Reviewing your pension contributions should form part of your end of year planning, whether it’s to make use of your annual allowances and those unused from earlier years (2014-15 onwards) or to preserve your personal allowance when your income is over £100,000. The maximum that can be held as a Lifetime Allowance (LA) is currently £1,000,000. This will be increasing to £1,030,000 for the year ended 2018/19. The annual allowance (AA) remains at £40,000 for those with income below £150,000.
CAPITAL GAINS TAX
All UK tax residents are entitled to an annual CGT exempt amount which for 2017/18 is £11,300. This is especially useful for those with readily realisable assets such as shares. Please note that if you buy back the shares within 30 days, anti-avoidance rules will kick in. However, these will not apply if another person such as a spouse acquires the shares. Inter-spouse transfers or gifts of assets remain free of CGT. Married couples therefore can look to maximise their combined allowances of £22,600.

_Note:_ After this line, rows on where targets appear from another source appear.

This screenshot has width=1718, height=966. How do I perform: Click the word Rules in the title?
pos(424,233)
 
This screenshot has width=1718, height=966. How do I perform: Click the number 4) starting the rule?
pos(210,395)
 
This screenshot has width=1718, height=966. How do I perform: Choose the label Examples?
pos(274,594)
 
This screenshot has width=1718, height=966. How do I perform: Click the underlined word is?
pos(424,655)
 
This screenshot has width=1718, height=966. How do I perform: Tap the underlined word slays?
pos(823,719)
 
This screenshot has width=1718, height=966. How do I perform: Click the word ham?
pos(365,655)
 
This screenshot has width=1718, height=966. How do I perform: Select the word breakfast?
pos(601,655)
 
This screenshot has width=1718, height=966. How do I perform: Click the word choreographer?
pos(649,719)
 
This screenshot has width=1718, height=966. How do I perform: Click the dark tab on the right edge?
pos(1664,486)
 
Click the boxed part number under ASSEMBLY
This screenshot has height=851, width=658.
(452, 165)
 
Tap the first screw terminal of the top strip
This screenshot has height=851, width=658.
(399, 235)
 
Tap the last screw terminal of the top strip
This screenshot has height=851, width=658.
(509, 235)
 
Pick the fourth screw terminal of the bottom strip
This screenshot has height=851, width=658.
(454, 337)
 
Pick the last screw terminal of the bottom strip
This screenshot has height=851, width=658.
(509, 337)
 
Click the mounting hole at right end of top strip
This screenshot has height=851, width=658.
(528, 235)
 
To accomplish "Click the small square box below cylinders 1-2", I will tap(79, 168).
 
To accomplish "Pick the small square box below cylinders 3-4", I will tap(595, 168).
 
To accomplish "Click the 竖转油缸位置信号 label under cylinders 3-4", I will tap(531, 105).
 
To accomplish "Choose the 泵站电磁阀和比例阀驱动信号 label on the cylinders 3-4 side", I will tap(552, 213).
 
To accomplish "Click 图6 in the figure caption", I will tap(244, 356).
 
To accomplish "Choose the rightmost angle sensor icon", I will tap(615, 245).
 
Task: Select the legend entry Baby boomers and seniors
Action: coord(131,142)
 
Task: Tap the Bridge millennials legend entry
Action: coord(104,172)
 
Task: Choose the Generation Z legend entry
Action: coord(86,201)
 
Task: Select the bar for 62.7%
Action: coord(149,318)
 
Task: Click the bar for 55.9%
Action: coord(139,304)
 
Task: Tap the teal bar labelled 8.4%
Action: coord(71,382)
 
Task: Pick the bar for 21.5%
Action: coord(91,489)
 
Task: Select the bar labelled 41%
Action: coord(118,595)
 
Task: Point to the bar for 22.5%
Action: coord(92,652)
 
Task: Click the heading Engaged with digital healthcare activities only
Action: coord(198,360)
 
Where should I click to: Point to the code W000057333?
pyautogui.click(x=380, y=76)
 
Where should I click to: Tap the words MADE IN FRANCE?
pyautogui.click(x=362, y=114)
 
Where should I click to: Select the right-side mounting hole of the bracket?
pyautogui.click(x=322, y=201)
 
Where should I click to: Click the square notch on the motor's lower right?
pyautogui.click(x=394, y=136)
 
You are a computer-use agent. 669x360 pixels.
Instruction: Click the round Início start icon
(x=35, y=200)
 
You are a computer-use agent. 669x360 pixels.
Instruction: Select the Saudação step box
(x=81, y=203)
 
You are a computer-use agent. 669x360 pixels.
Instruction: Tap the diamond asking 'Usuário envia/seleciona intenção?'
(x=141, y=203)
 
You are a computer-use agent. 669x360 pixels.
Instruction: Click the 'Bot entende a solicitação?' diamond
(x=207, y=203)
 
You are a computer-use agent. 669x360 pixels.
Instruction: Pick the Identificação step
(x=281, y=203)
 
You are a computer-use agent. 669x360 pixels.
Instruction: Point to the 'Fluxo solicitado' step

The annual gift exemption of up to £3,000 can be used in each tax year. If unused, the allowance can be carried forward one year, so if you did not make gifts last year, you may consider making gifts of £6,000 before the end of the tax year. ‘Gifts out of income’ is still a valuable exemption and records should be kept if you wish to make use of these exemptions. Please contact us so that we can advise what records should be kept and the format they should be in to ensure that they comply.
The nil rate band currently remains frozen at £325,000. Wills should be regularly reviewed to take advantage of the new residence nil rate band which was introduced from 6 April 2017.
The maximum contribution for 2017/18 is £20,000. The limit for a Lifetime ISA is currently £4,000 and there is an additional allowance of £4,128 that can be placed by parents into a junior ISA for children.
ENTERPRISE INVESTMENTS SCHEME (EIS), SEED ENTERPRISE INVESTMENT SCHEME (SEIS) and VENTURE CAPITAL TRUSTS (VCTs)
The EIS, SEIS and VCT reliefs were introduced to provide incentives to investors to invest in small unquoted companies, which are generally perceived to be higher-risk investments. The main incentive is income tax relief but there are also other valuable tax reliefs including CGT deferral relief, loss relief on disposal, CGT exemption and IHT relief where conditions are met.
ANNUAL PROPERTY OR TRADING ALLOWANCE
From 6 April 2017, you can get up to £1,000 a year in tax-free allowances for gross property or trading income, so if you have not already done so, now would be a time to make use of it before 5 April 2018. If you have both types of income, you’ll get a £1,000 allowance for each. Gross income means the total amount you get before any allowances or expenses. Please note that you can’t deduct any other expenses or allowances if you claim this allowance.